Старые люди. Тьма-тьмущая старых людей с поднятыми перстами.
Любовь? Нет, карьера. Радость? Нет, обязанность. Блаженство? Нет, терпение. Новые горизонты? Нет, школьная парта. Бунт? Нет, послушание.
А юность — она охотно учится. И она предает любовь. Это больно, но она предает. Слишком поздно она понимает, что, предавая любовь, предает все. Предавая ее, становишься несчастьем для самого себя и окружающих. И утрачиваешь свою юность — утрачиваешь тем стремительнее, чем судорожнее за нее цепляешься, ибо ведь второе имя юности — любовь.
И колесо завертелось. Ибо третье имя юности — сила. А если сила не находит употребления, ею злоупотребляют. Не найдя выхода в любви, она найдет выход в ненависти, недовольстве, зависти, подозрительности. Преграды, стойла, запреты, страх, война и призывы к войне, злоба, жестокость, месть и мысли о мести…
Второй обрывок.
Я увидел нацизм — наше незаконнорожденное дитя. Зачатое в слепоте и трусости, преданное во чреве матери и брошенное на произвол судьбы.
И я увидел нас, безупречных и самодовольных, смотрящих равнодушно на это существо, плоть от плоти нашей и кровь от крови нашей, и мы отреклись от него, сказав:
"Мы не знаем его!"
И пропел петух.
И я увидел, как у него, нашего сына, исказились черты и как он превратился в разбойника Варраву. И я увидел, как он оскалился в улыбке и сказал:
"Ты отрекся от меня? Ты прав! Будь лжив и труслив! Это самое лучшее!"
Я увидел всех нас еще раз. Увидел наше настоящее и будущее.
За нашими оградами, за нашими стенами, в наших стойлах лежим мы вповалку и спим. Вдруг нас разбудило — нам показалось, что-то ужасное, что-то ужасное произошло. Мы никогда так раньше не просыпались. Но нет, все в порядке, и все прошло, и это был только страшный сон. Но теперь мы, слава богу, проснулись, а это, значит, был только сон. "Ах, так это был только сон!" — думаем мы, поворачиваемся на другой бок и снова засыпаем.
А потом все меняется — и это уже не только мы, а все, все.
Лежим, каждый в своем стойле, каждый за своими стенами.

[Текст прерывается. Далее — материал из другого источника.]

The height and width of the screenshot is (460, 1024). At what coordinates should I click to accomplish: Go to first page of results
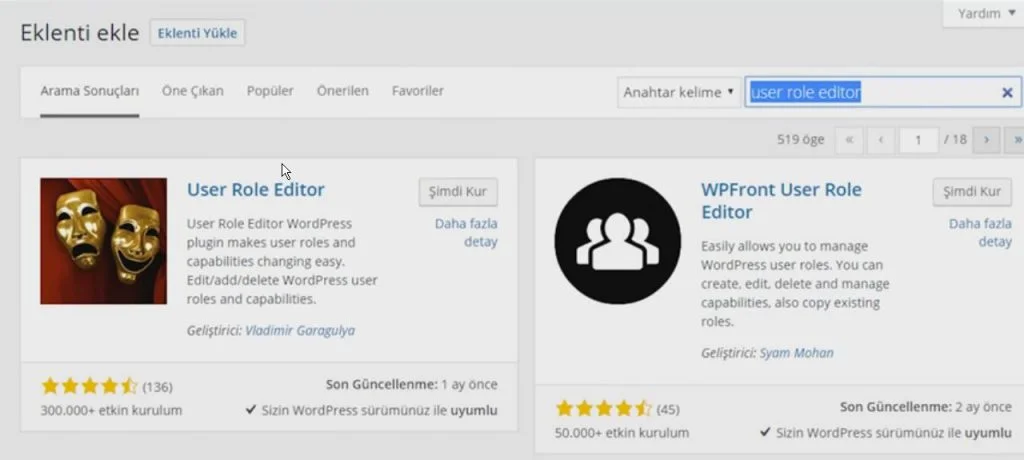click(849, 140)
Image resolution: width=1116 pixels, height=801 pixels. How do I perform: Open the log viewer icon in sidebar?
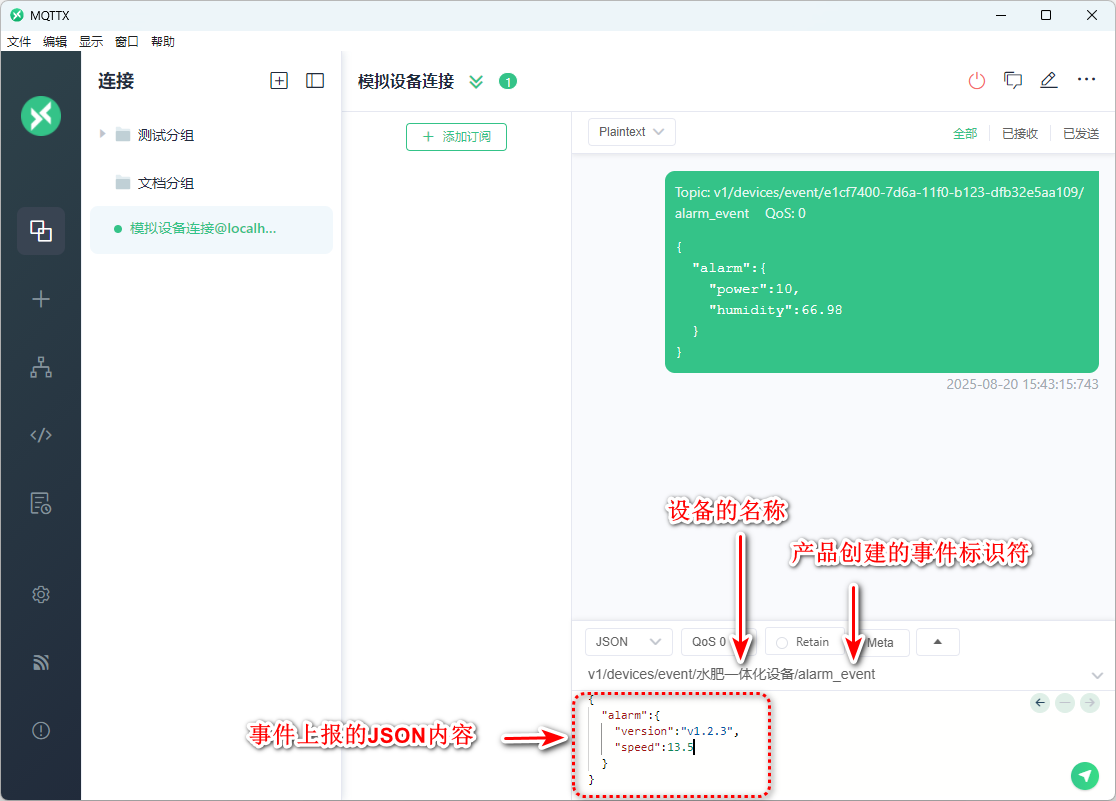pyautogui.click(x=41, y=503)
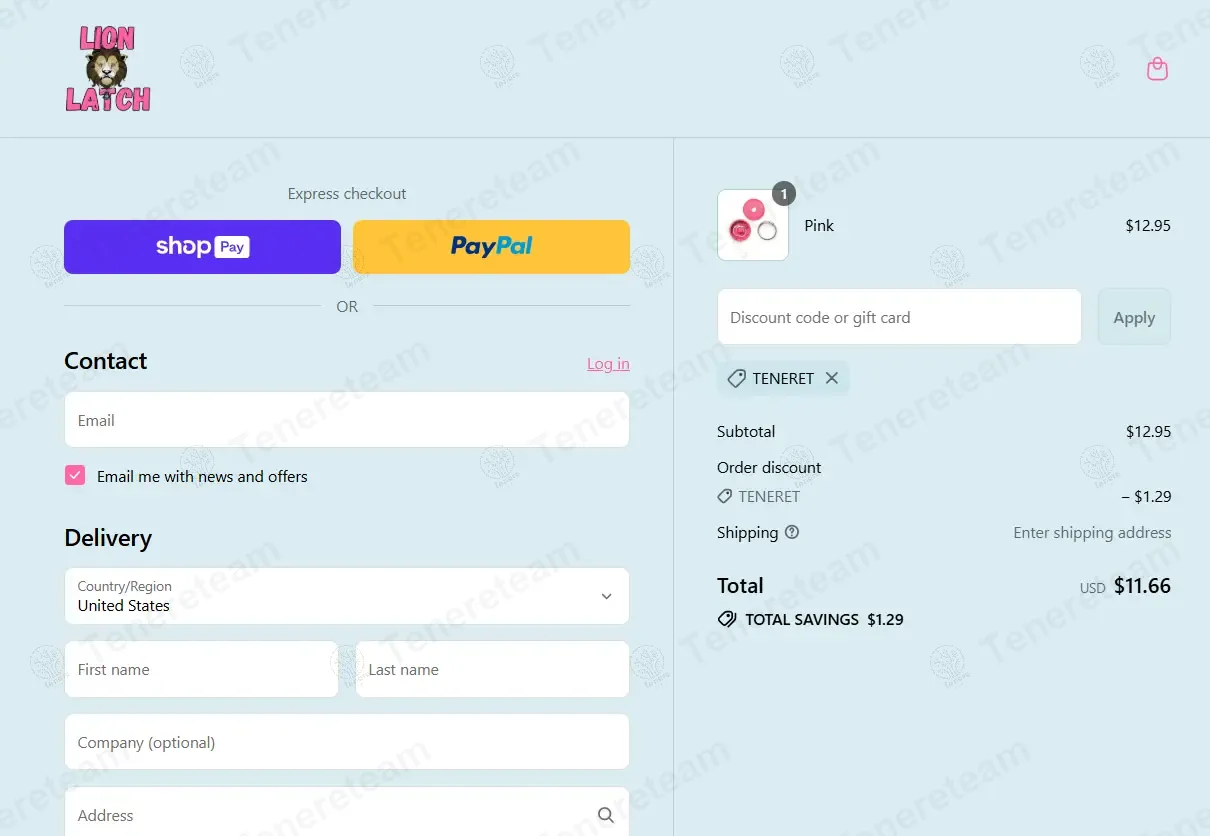Select the First name field

(202, 669)
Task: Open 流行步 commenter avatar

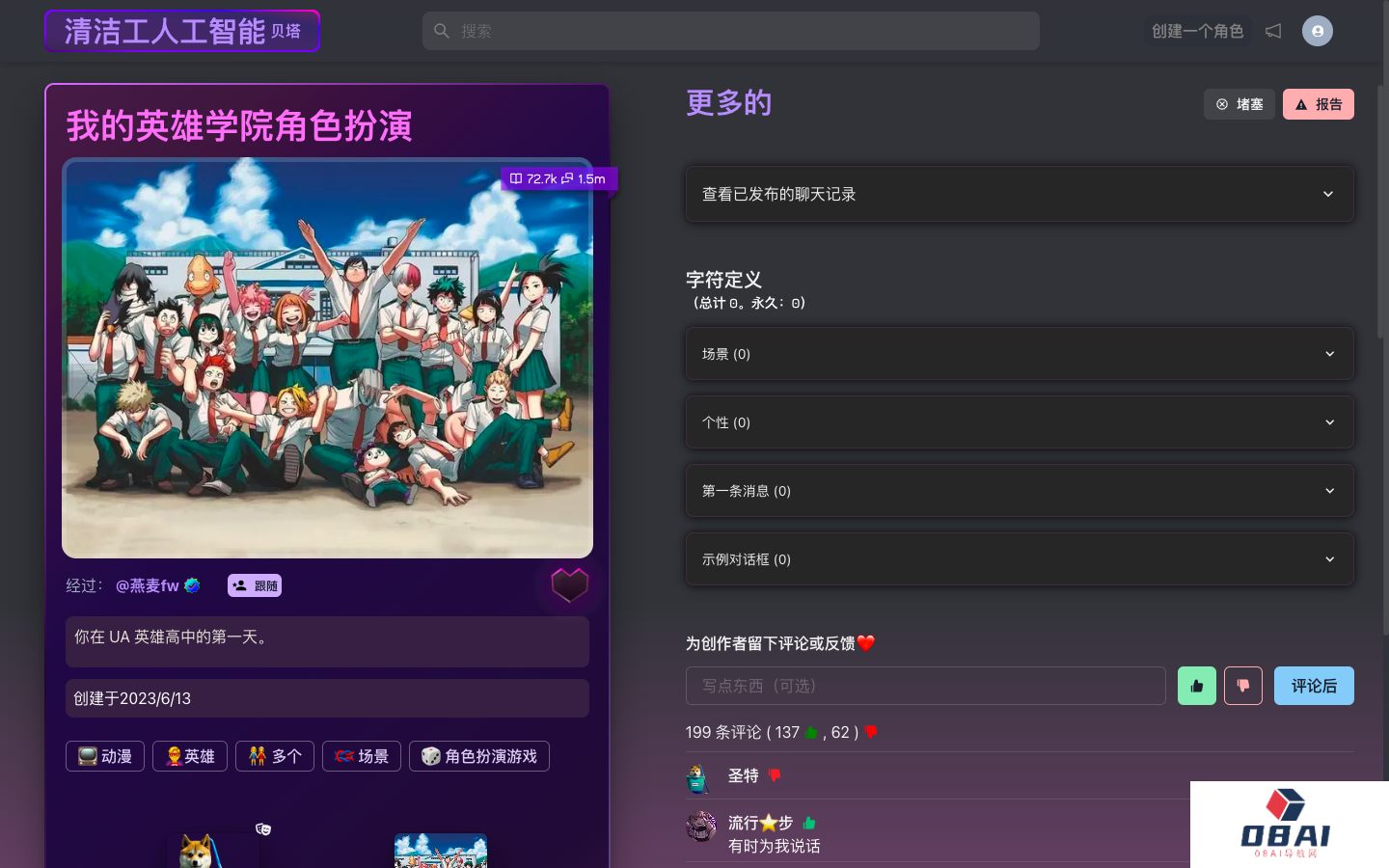Action: pos(701,827)
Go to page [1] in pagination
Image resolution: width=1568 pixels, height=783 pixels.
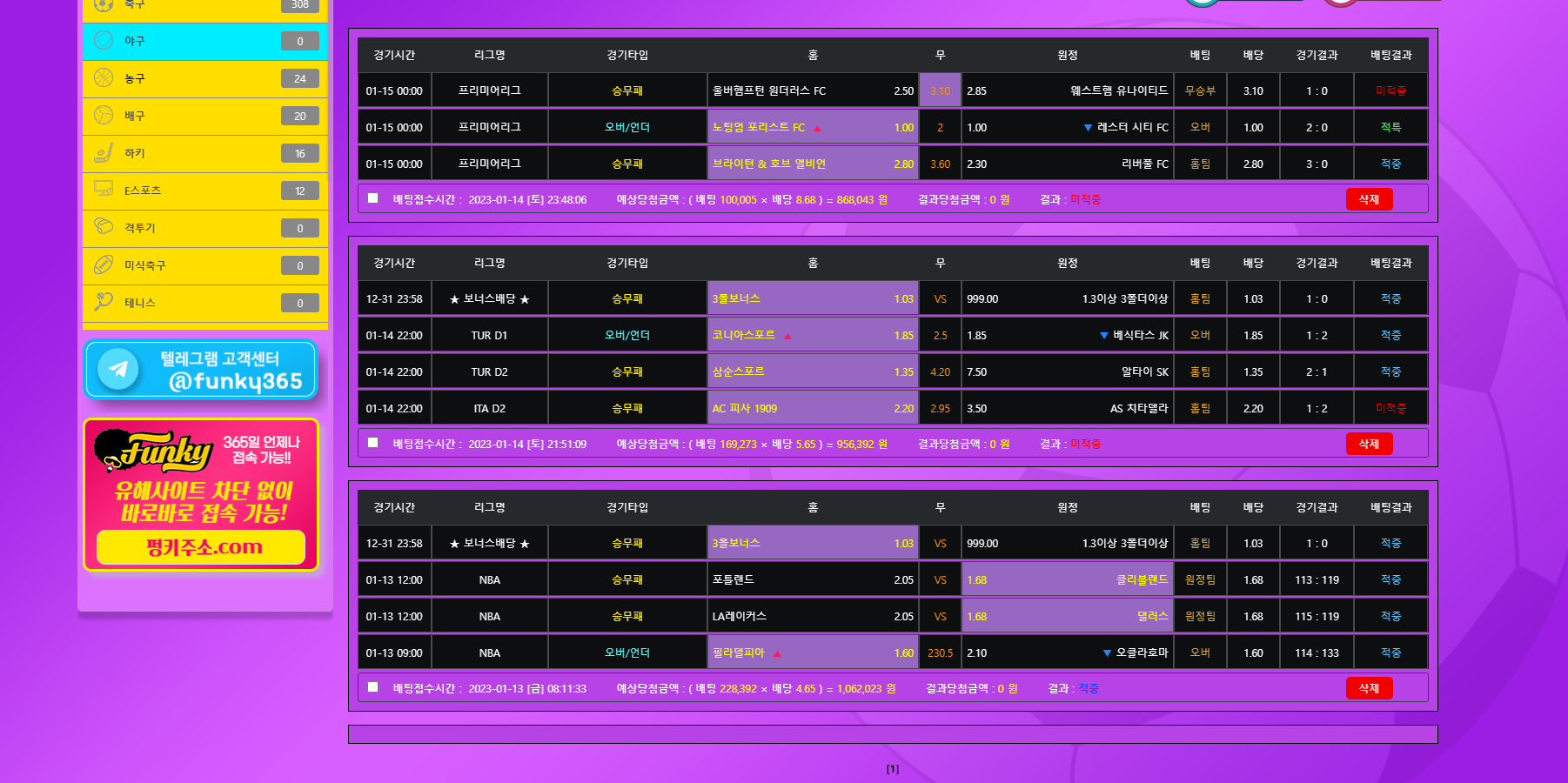coord(893,769)
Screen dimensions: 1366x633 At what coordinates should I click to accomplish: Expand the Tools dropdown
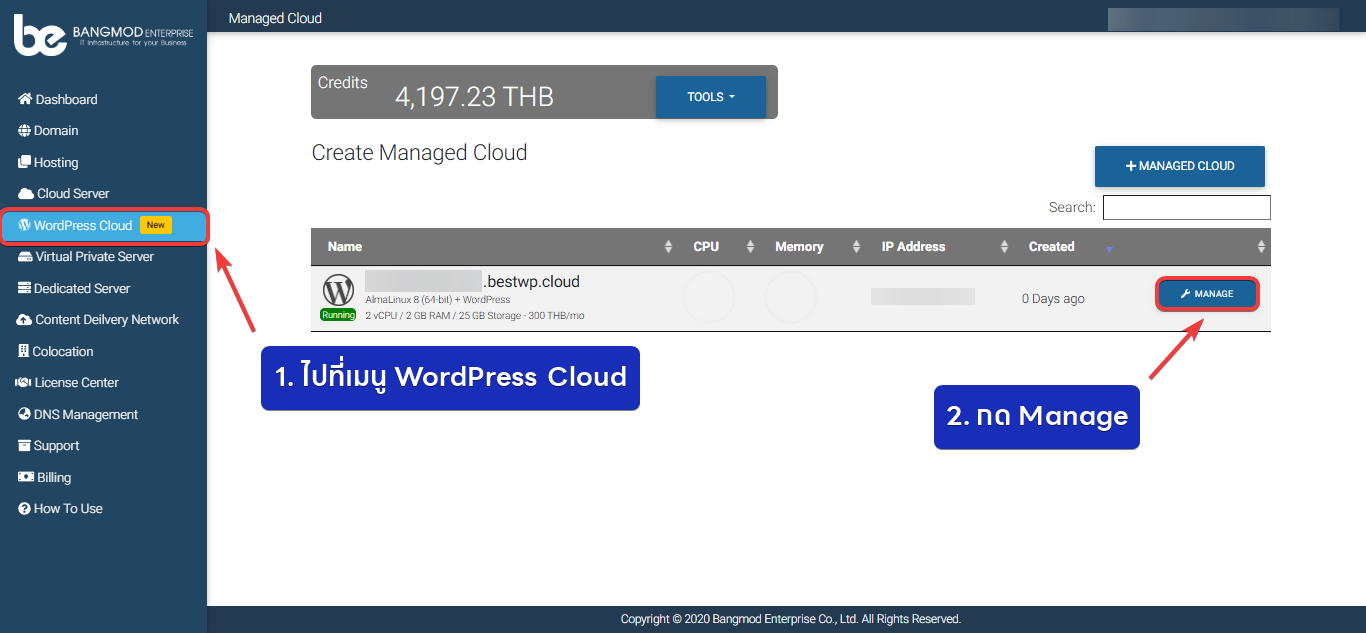coord(710,97)
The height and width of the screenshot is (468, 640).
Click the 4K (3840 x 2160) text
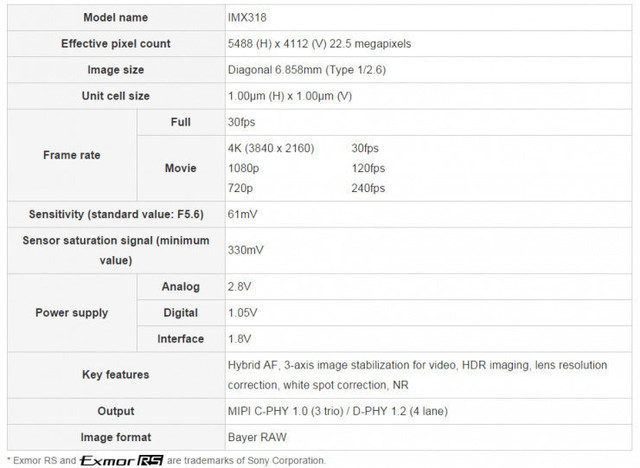tap(271, 148)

Спим. Ворочаемся с боку на бок.
И кто-то говорит, но его не слышат:
— Проснитесь! Пора! Пора понять! Мы сейчас должны понять, иначе уже никогда не поймем, иначе это случится снова, еще хуже, еще ужаснее! И тогда заспанное человечество проснется в один прекрасный день и, протирая глаза, скажет: "А, что там такое?"